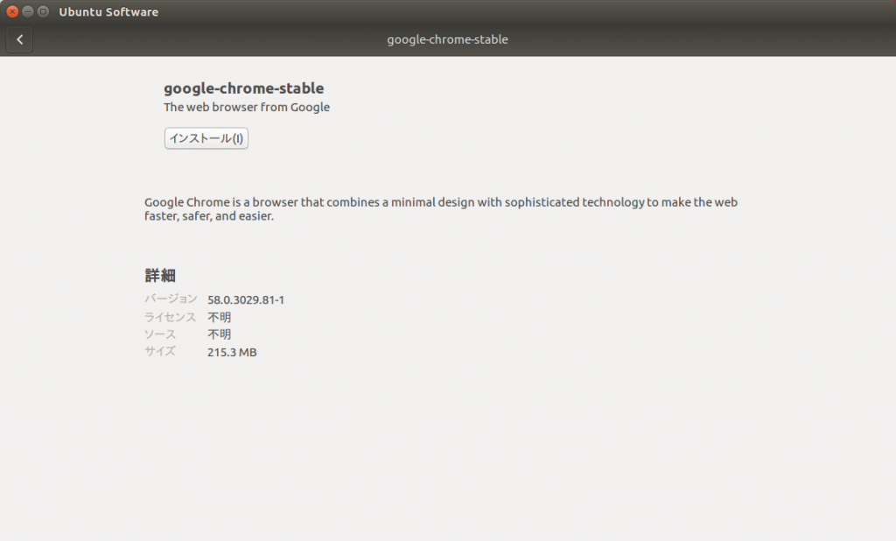
Task: Click the ライセンス label
Action: [171, 317]
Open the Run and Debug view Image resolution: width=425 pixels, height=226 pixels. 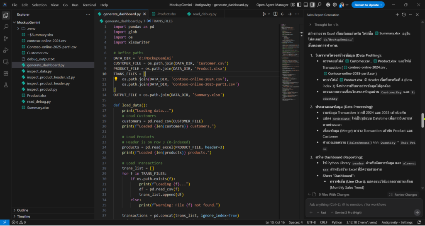tap(6, 50)
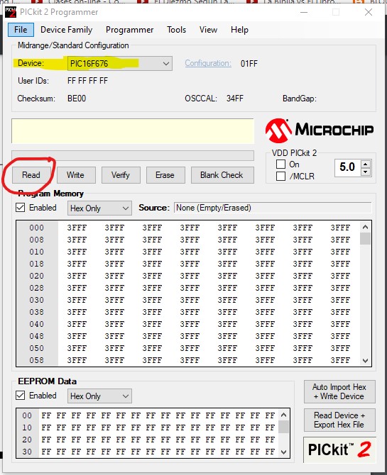Uncheck EEPROM Data Enabled checkbox
The image size is (387, 475).
point(21,396)
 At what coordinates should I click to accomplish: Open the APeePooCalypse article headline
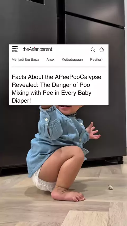click(57, 89)
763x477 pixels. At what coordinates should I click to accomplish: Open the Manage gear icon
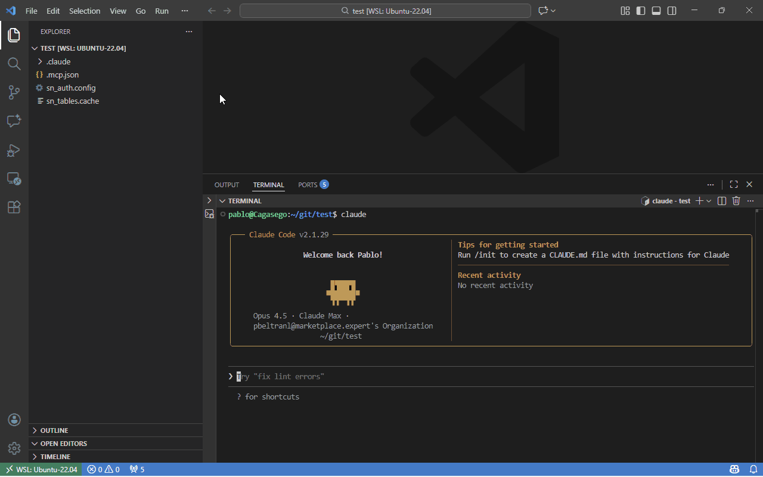14,448
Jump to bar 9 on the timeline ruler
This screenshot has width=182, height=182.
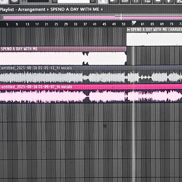[x=17, y=24]
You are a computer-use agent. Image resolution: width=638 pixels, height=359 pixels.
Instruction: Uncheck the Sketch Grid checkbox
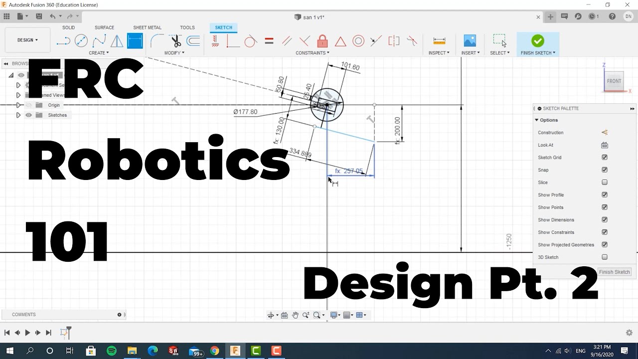605,158
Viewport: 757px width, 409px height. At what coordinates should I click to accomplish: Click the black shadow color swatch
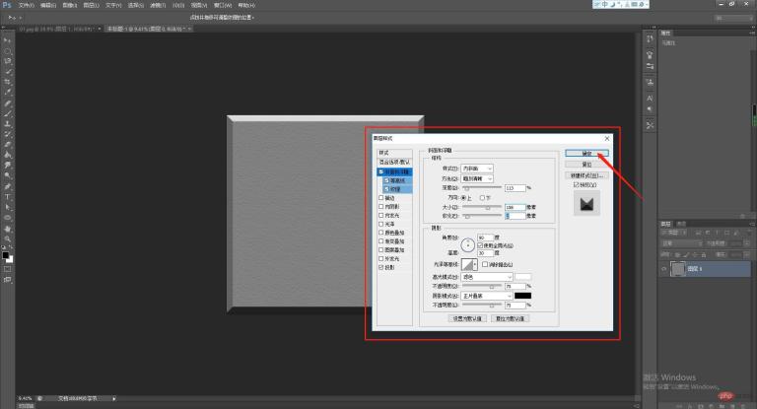pos(522,296)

════

_Work required_: Switch "coordinates" to "position" in the stretch of data from the line containing "763x477 pixels. At" through the end of the data, then write out that stretch again with nothing else changed. Leave the pictures out of your answer.

_Finished exercise_:
763x477 pixels. At what position should I click to accomplish: Open the Manage gear icon
14,448
Jump to bar 9 on the timeline ruler
This screenshot has width=182, height=182.
[x=17, y=24]
You are a computer-use agent. Image resolution: width=638 pixels, height=359 pixels.
Instruction: Uncheck the Sketch Grid checkbox
605,158
Viewport: 757px width, 409px height. At what position should I click to accomplish: Click the black shadow color swatch
pos(522,296)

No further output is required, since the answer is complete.